Murder charges over the March 4 attack at Davao airport have been filed against 151 guerrillas from the MILF, the largest of four groups fighting for an Islamic homeland in the south of the mainly Roman Catholic country.

The group has denied any involvement in the worst terror attack in the Philippines since 22 people were killed in a series of bombings in Manila in December 2000.

Jamaah Islamiyah -- a regional religious group linked by Western intelligence agencies to Osama bin Laden's al-Qaeda network and blamed for deadly bombings in Bali last October -- may have had a hand in the Davao blast, security officials said.

"That seems to be the developing assessment," National Bureau of Investigation director Reynaldo Wycoco told reporters.

He said there were similarities between the Davao attack and the bombings in Manila that led to the jailing of self-confessed Jamaah Islamiah member Fathur al-Ghozi last year.
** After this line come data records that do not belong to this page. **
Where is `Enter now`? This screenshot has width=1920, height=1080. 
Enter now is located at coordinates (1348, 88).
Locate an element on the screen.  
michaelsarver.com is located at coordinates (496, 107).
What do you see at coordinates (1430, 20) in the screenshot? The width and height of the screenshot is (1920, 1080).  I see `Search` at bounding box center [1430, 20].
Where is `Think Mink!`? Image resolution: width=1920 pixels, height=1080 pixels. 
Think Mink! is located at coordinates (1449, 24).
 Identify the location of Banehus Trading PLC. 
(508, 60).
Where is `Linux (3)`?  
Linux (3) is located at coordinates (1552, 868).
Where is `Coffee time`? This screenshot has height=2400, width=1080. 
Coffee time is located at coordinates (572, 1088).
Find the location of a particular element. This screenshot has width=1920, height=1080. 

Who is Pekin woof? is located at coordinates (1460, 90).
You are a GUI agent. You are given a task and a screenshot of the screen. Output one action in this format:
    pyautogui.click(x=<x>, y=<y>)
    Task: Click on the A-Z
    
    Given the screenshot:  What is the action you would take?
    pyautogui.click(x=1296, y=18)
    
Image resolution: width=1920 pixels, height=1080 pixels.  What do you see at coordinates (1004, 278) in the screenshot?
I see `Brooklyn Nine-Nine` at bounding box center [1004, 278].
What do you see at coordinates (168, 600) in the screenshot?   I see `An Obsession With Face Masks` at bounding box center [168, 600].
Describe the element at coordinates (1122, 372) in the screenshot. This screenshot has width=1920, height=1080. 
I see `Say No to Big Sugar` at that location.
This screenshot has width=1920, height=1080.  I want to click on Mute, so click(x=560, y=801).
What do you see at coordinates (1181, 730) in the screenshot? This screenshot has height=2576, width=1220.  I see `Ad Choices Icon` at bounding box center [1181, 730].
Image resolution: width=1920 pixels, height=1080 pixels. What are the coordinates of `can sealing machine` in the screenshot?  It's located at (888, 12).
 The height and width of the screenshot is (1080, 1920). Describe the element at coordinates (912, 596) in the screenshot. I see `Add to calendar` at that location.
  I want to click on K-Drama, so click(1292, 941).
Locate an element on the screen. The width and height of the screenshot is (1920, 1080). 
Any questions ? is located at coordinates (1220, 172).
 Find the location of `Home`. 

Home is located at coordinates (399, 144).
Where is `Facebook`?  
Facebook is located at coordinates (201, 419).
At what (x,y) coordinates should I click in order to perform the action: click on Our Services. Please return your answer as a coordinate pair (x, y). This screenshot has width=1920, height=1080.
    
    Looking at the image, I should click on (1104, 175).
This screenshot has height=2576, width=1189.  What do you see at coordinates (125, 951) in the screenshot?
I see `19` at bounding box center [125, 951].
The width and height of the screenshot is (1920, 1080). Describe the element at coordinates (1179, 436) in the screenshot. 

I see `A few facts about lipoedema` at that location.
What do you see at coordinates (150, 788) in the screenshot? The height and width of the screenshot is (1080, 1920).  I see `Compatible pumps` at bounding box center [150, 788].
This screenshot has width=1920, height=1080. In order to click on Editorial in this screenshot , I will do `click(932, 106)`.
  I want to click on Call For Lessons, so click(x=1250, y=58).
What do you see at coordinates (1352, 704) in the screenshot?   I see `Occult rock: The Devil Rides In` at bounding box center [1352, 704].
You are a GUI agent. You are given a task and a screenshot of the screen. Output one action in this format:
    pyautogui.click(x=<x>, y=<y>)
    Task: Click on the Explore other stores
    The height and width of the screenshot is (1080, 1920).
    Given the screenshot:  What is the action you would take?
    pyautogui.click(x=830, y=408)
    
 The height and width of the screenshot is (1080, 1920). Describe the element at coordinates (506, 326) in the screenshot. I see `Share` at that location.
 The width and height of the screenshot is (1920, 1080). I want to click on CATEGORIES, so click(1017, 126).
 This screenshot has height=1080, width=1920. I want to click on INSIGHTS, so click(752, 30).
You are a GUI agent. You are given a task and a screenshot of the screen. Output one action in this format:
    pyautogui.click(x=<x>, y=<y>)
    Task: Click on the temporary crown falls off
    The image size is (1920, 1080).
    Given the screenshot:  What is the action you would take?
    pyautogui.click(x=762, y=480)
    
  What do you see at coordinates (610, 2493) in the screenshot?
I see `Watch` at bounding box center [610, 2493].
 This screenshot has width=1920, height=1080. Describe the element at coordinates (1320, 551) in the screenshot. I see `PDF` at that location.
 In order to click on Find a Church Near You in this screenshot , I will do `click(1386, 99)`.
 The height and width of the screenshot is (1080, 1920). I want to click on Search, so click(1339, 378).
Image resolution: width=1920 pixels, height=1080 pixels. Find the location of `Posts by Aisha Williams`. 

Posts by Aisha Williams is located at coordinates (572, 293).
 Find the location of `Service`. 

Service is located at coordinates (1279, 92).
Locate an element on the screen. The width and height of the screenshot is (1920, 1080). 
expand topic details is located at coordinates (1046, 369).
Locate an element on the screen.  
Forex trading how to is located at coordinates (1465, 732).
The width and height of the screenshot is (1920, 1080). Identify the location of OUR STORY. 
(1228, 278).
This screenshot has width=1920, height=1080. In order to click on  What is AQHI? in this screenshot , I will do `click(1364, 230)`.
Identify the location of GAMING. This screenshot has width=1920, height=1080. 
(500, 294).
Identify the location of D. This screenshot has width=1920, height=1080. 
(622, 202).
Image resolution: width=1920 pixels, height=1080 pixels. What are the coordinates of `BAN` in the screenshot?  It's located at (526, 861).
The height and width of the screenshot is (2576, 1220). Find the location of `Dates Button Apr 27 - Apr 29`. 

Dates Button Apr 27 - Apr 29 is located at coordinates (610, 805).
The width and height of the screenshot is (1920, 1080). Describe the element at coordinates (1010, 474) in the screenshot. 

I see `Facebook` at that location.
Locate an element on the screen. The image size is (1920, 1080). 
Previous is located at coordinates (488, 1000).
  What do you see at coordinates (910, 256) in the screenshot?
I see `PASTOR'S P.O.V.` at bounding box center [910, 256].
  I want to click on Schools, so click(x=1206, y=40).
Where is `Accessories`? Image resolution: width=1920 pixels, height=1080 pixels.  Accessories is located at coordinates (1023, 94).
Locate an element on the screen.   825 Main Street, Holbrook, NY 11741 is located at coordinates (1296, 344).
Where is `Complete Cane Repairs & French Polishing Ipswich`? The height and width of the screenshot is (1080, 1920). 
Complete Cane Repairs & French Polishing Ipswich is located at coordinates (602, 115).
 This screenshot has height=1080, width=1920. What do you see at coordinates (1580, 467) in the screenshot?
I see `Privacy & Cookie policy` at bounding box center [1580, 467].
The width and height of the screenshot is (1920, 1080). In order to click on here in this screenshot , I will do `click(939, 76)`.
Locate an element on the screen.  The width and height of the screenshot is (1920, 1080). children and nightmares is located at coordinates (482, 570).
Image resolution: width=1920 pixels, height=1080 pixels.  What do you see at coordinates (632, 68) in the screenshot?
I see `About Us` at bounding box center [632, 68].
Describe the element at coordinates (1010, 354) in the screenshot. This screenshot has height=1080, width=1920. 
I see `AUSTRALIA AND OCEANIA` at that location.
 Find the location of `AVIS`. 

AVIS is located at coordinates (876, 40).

The Indonesian told Philippine investigators he was helped by MILF rebels. "The modus operandi is the same," Wycoco said.

Indonesian police are investigating Jamaah Islamiah's possible involvement in bombings on the resort island of Bali on Oct. 12 that killed about 202 people, mostly foreign tourists.

Singapore and Malaysia have arrested scores of people accused of being members of the group.

The Davao bombing, threats of more rebel violence and fresh fighting in the southern Philippines have done nothing to bolster investor confidence shaken by bulging budget deficits, a tumbling peso and pervasive corruption.

The army said five soldiers and more than 100 MILF guerrillas had been killed, mostly by howitzer fire and rockets launched by helicopter gunships, over the past two days as the rebels tried to recapture a key stronghold in the town of Pikit.

"They kept on advancing like they would not be hit by bullets," military spokesman Maj. Julieto Ando told Reuters.

The government said on Monday it was offering "the hand of peace" to rebels who renounce violence.

President Gloria Macapagal Arroyo dispatched former Foreign Minister Roberto Romulo to Malaysia on Wednesday to seek its help in persuading the MILF to resume stalled peace talks.

Malaysia is brokering the negotiations but the MILF wants troops out of its base in Pikit before it will talk to Manila.

"I am calling on the MILF to take clear and specific moves to step out of the boundaries of terrorism," Arroyo told reporters.

U.S. troops are now training Philippine units in the jungles near the southern city of Zamboanga and are due to start another series of counter-terrorism exercises soon.

The communist New People's Army said on Tuesday U.S. soldiers would be "legitimate targets" if the new exercises were held near its strongholds and that it had forged an alliance with the MILF for mutual support but not joint attacks.